**About this task:** Print the listing once more, exactly as it stands.

[[ Material shown, beginning ]]

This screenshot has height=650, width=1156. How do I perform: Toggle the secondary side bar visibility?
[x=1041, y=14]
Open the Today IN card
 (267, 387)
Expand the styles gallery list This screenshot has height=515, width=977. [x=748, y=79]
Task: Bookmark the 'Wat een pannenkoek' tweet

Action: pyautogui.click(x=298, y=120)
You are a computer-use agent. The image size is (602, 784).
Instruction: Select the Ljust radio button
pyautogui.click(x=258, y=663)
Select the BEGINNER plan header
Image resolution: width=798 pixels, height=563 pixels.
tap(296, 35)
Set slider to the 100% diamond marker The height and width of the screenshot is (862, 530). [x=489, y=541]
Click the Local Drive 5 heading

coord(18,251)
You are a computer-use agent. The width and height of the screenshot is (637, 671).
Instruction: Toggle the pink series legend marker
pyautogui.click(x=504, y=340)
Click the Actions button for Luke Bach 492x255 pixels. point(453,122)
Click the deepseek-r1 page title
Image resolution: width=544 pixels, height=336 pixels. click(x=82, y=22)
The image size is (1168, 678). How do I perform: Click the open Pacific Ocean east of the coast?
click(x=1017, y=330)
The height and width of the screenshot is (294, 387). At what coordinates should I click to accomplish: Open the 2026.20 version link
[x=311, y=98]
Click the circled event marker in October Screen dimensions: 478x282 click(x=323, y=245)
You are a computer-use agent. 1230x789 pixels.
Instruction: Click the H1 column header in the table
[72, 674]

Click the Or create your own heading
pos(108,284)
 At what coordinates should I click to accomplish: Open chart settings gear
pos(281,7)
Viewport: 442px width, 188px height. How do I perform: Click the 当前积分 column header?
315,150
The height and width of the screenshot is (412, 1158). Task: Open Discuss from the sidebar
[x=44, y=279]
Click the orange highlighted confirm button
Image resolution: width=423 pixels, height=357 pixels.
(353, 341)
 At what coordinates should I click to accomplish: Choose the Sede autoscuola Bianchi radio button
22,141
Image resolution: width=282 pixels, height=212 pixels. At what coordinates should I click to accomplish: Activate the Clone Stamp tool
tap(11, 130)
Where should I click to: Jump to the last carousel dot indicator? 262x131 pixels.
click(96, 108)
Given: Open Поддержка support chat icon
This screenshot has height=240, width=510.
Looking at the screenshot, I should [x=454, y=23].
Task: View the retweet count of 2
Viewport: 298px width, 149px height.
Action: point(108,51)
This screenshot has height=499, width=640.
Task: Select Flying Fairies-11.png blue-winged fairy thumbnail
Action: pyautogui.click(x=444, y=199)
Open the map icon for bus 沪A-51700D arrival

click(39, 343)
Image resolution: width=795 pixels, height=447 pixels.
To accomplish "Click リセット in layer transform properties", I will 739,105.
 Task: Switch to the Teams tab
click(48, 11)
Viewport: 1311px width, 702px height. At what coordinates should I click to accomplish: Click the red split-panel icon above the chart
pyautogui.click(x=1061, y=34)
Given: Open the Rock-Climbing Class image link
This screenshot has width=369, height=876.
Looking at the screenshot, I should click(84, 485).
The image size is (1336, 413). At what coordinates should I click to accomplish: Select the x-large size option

[[ Material shown, end ]]

**Written answer:**
This screenshot has height=650, width=1156. How do I perform: Toggle the secondary side bar visibility?
[x=1041, y=14]
Open the Today IN card
 (267, 387)
Expand the styles gallery list This screenshot has height=515, width=977. [x=748, y=79]
Task: Bookmark the 'Wat een pannenkoek' tweet

Action: pyautogui.click(x=298, y=120)
You are a computer-use agent. The image size is (602, 784).
Instruction: Select the Ljust radio button
pyautogui.click(x=258, y=663)
Select the BEGINNER plan header
Image resolution: width=798 pixels, height=563 pixels.
tap(296, 35)
Set slider to the 100% diamond marker The height and width of the screenshot is (862, 530). [x=489, y=541]
Click the Local Drive 5 heading

coord(18,251)
You are a computer-use agent. The width and height of the screenshot is (637, 671).
Instruction: Toggle the pink series legend marker
pyautogui.click(x=504, y=340)
Click the Actions button for Luke Bach 492x255 pixels. point(453,122)
Click the deepseek-r1 page title
Image resolution: width=544 pixels, height=336 pixels. click(x=82, y=22)
The image size is (1168, 678). How do I perform: Click the open Pacific Ocean east of the coast?
click(x=1017, y=330)
The height and width of the screenshot is (294, 387). At what coordinates should I click to accomplish: Open the 2026.20 version link
[x=311, y=98]
Click the circled event marker in October Screen dimensions: 478x282 click(x=323, y=245)
You are a computer-use agent. 1230x789 pixels.
Instruction: Click the H1 column header in the table
[72, 674]

Click the Or create your own heading
pos(108,284)
 At what coordinates should I click to accomplish: Open chart settings gear
pos(281,7)
Viewport: 442px width, 188px height. How do I perform: Click the 当前积分 column header?
315,150
The height and width of the screenshot is (412, 1158). Task: Open Discuss from the sidebar
[x=44, y=279]
Click the orange highlighted confirm button
Image resolution: width=423 pixels, height=357 pixels.
(353, 341)
 At what coordinates should I click to accomplish: Choose the Sede autoscuola Bianchi radio button
22,141
Image resolution: width=282 pixels, height=212 pixels. At what coordinates should I click to accomplish: Activate the Clone Stamp tool
tap(11, 130)
Where should I click to: Jump to the last carousel dot indicator? 262x131 pixels.
click(96, 108)
Given: Open Поддержка support chat icon
This screenshot has height=240, width=510.
Looking at the screenshot, I should [x=454, y=23].
Task: View the retweet count of 2
Viewport: 298px width, 149px height.
Action: point(108,51)
This screenshot has height=499, width=640.
Task: Select Flying Fairies-11.png blue-winged fairy thumbnail
Action: pyautogui.click(x=444, y=199)
Open the map icon for bus 沪A-51700D arrival

click(39, 343)
Image resolution: width=795 pixels, height=447 pixels.
To accomplish "Click リセット in layer transform properties", I will 739,105.
 Task: Switch to the Teams tab
click(48, 11)
Viewport: 1311px width, 702px height. At what coordinates should I click to accomplish: Click the red split-panel icon above the chart
pyautogui.click(x=1061, y=34)
Given: Open the Rock-Climbing Class image link
This screenshot has width=369, height=876.
Looking at the screenshot, I should click(84, 485).
The image size is (1336, 413). At what coordinates should I click to accomplish: Select the x-large size option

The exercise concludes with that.